▸ **Consigne**
D'après la question au Gouvernement sur l'Allemagne, quelle part de sa charge l'industrie française du retraitement perdrait-elle à la suite de la décision allemande ?

▸ **Texte fourni**
+===+

Question au Gouvernement n° 1039 :
Allemagne

11e Législature

Question de : M. Bernard Cazeneuve
Manche (5e circonscription) - Socialiste

Question posée en séance, et publiée le 20 janvier 1999

M. le président. La parole est à M. Bernard Cazeneuve.
M. Bernard Cazeneuve. Ma question s'adresse à M. le secrétaire d'Etat à l'industrie.
La semaine dernière, lors de sa visite en France, M. Trittin a fait part à ses homologues français de la décision prise par le gouvernement allemand de mettre fin par voie législative aux activités de la filière électronucléaire allemande, et plus particulièrement aux contrats de retraitement liant la France à l'Allemagne, les électriciens allemands aux industriels français.
Cette décision est surprenante et grave.
Elle est surprenante parce qu'elle s'inscrit en contravention des contrats liant la France à l'Allemagne, dont un certain nombre ont force juridique de traités internationaux. («Très bien !» sur plusieurs bancs du groupe du Rassemblement pour la République.)
Elle est grave pour trois raisons.
D'abord, elle privera l'industrie française du retraitement de 20 % de sa charge, notamment l'usine de la Hague, située sur un bassin d'emplois mono-industriel, que l'industrie nucléaire soit militaire ou civile, bassin d'emplois qui souffre.
Ensuite, elle risque de remettre en cause l'excellente collaboration initiée en Europe entre la France et l'Allemagne, notamment dans le domaine de l'EPR.
Elle est grave, enfin, parce qu'elle n'est pas assortie d'une décision du gouvernement allemand de rapatrier sur son territoire les déchets allemands retraités au sein de l'usine de La Hague.
Je voudrais par conséquent, monsieur le secrétaire d'Etat, vous poser trois questions simples: que peut faire le Gouvernement pour ramener les Allemands à de meilleurs sentiments ? Que peut-il faire pour relancer la dynamique de l'EPR, c'est-à-dire les réacteurs de nouvelle génération (Exclamations sur les bancs du groupe du Rassemblement pour la République) et essayer de relancer la filière «Mox» ? Enfin, que peut-on faire pour contraindre les Allemands à rapatrier sur leur territoire les déchets retraités à La Hague ? (Applaudissements sur de nombreux bancs.)
M. le président. La parole est à M. le secrétaire d'Etat à l'industrie.
M. Christian Pierret, secrétaire d'Etat à l'industrie. Monsieur le député, la coopération, au demeurant très positive, avec l'Allemagne dans le domaine nucléaire (Rires et exclamations sur plusieurs bancs du groupe du Rassemblement pour la République et du groupe de l'Union pour la démocratie française-Alliance) ne peut se résumer à la seule question des contrats de retraitement. Elle couvre de nombreux thèmes tels que la sûreté avec les deux autorités de sûreté, la sûreté dans les pays de l'Est, en Russie ou en Europe de l'Est, la technologie avec le très important projet EPR de réacteur nouveau pour lequel la société allemande Siemens a déclaré il y a quelques jours son intérêt et réaffirmé son intérêt et son engagement,...

+===+

▸ **Données fournies**
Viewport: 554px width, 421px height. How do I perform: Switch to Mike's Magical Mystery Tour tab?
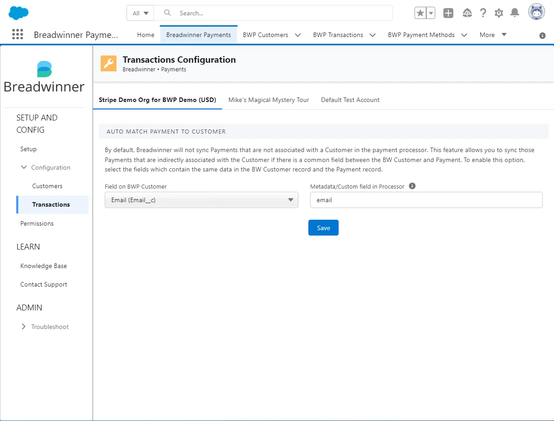tap(269, 100)
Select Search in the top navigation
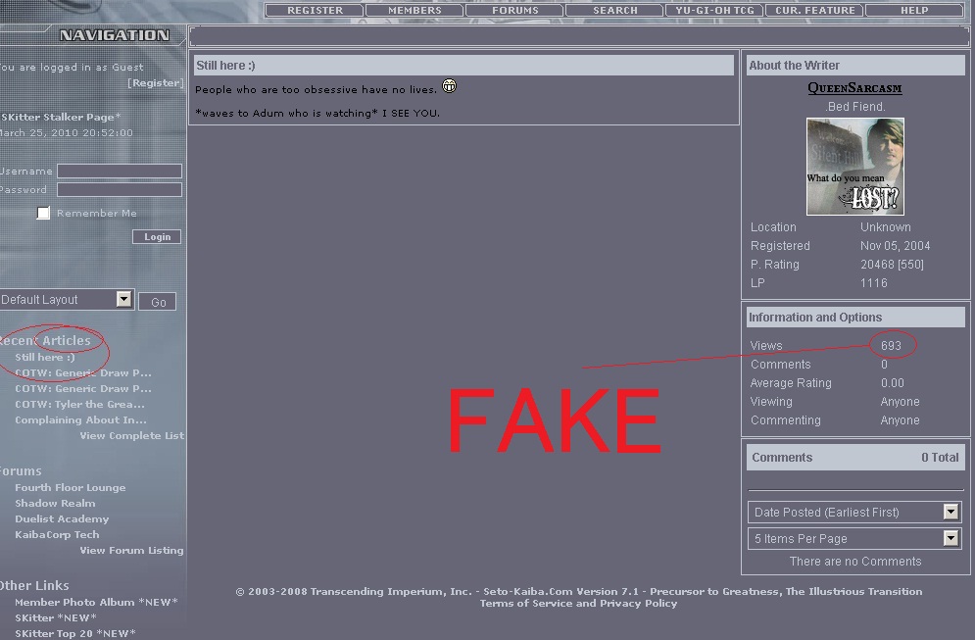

+===+

▸ **Résultat**
Elle perdrait 20 % de sa charge.